Un problema común del northern blot es que la degradación de la muestra por RNAsas (endógenas de la muestra o a través de contaminación ambiental) que puede ser evitada por una apropiada esterilización de los materiales así como el uso de inhibidores de RNAsas como el dietilpirocarbonato

 Northern Blot reverso 

Una versión alternativa del método es conocidad como Northern Blot reverso. En ésta, el ácido nucleico que actua como sustrato (fijo en la membrana) está conformado por fragmentos aislados de ADN, mientras que la sonda está conformada por ARN obtenido de los tejidos y etiquetada con material radioactivo.
Esta variante es más compatible con el uso de un chip de ADN, que se ha convertido en practica común en la parte final de la década de 1990 y la primera del siglo XXI. Ambas prácticas requieren la fijación de fragmentos de ADN como su hibridación con sondas de ARN celular. De esta manera el proceso en reverso, aunque inicialmente era poco común, permitió que el Northern Blot evolucionara hasta tener un lugar en el desarrollo de los perfiles de expresión génica.

CONCLUSIÓN GENERAL

Southern 

El método tipo Southern o Southern blot fue desarrollado para la detección de genes específicos en el ADN celular.
El ADN es digerido con una enzima de restricción y los fragmentos son separados por tamaños mediante electroforesis en un gel. A continuación los fragmentos de ADN de doble cadena son desnaturalizados mediante un proceso químico separando las dos hebras componentes del ADN en sus cadenas sencillas. Posteriormente, el ADN inserto en el gel es transferido a un filtro de nitrocelulosa, con lo que en el filtro queda representada una réplica de la disposición de los fragmentos de ADN presentes en el gel. A continuación el filtro se incuba durante un tiempo con la sonda marcada (radiactivamente o con un fluorocromo); durante la incubación la sonda se va hibridando con las moléculas de ADN de cadena sencilla de secuencia complementaria (o muy parecida). La sonda unida al fragmento de ADN complementario se puede visualizar en el filtro de una forma sencilla mediante una exposición a una película de rayos X para el caso de sondas radiactivas o con una película sensible a la luz, para el caso de sondas con fluorocromo

Northern 

El segundo método, tipo Northern blot o Northern, se utiliza para identificar las cadenas de ARN de secuencia semejante al ADN que se usa como sonda; a diferencia del tipo Southern que se utiliza para identificar ADN, el método Northern sirve para identificar ARN.

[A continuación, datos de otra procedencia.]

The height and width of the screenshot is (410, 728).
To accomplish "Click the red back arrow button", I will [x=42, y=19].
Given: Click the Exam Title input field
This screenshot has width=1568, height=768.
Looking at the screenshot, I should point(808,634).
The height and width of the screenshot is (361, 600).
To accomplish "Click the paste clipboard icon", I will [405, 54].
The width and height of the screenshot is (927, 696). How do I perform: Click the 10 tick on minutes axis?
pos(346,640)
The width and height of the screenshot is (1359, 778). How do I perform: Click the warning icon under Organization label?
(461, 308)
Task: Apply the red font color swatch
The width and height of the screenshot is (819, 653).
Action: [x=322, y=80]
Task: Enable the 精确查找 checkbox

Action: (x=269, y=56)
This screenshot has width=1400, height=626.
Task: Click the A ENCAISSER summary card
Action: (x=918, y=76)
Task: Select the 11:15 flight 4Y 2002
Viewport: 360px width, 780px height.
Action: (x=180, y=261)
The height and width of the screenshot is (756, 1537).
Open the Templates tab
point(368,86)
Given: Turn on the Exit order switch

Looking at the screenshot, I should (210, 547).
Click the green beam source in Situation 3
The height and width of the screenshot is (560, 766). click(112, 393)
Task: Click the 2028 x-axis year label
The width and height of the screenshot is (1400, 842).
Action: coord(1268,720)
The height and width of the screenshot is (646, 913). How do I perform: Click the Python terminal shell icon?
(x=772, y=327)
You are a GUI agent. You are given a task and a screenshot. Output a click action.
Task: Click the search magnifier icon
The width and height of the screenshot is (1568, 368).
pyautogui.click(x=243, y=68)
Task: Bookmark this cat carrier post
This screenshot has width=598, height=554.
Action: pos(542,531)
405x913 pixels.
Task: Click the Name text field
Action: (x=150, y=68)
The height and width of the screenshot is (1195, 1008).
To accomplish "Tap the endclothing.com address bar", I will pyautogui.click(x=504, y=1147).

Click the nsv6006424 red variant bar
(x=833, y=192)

El ARN se extrae y se fracciona en tamaños variables mediante una electroforesis en gel de poliacrilamida en unas condiciones que mantengan las cadenas de ARN en estado desnaturalizado. El proceso continúa de forma semejante a la hibridación de tipo Southern. El método del Northern se utiliza muy frecuentemente para realizar estudios de expresión génica; para conocer qué genes están activos formando ARN mensajero en qué condiciones, en qué tejidos o tipos celulares.